Dr. Dan Butler (Scott McKay) brings his girlfriend and patient Evelyn (Anne Baxter) to his family home for a rest cure, and she manages to bring simmering tensions to the surface. Others in the household include Dan's artist brother Douglas (Ralph Bellamy), his wife Ann (Ruth Warrick), their Aunt Martha (Aline McMahon), their little girl Lee (Connie Laird), the peppery maid Hilda (Margaret Hamilton) and her husband John (Percy Kilbride), as well as Miriam (Marie McDonald), who is Douglas' model and who some suspect is carrying on with the painter.

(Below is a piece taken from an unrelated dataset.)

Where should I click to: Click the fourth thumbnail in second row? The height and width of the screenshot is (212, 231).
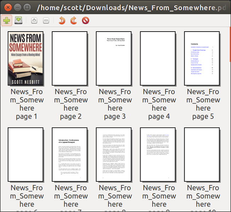click(x=158, y=155)
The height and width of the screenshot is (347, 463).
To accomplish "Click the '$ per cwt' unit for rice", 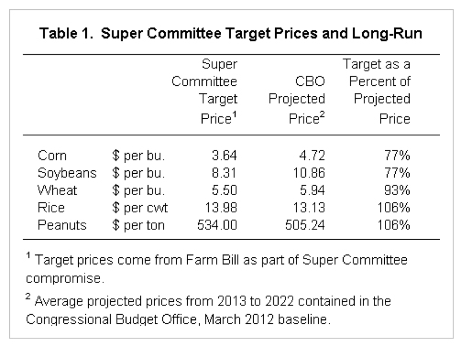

Evelyn sets her cap on Douglas but although she's blamed for the events that transpire they seem precipitated more by the others' suspicions than by her manipulations. The cast makes the movie more interesting than it might have been otherwise, but Leave Her to Heaven the following year made much more of the theme of an emotionally disturbed, selfish woman causing havoc in a household. Baxter gives a typically vivid and appropriate performance, while the others are all on target as well, and there's a pleasant score by Werner Janssen, but this is a half-baked melodrama and little else. Well-directed by Brahm, who also directed The Undying Monster, The Mad Magician, Hangover Square, The Locket, and many episodes of such shows as Thriller, Alfred Hitchcock and The Man from U.N.C.L.E.

Verdict: At least it isn't predictable. **1/2.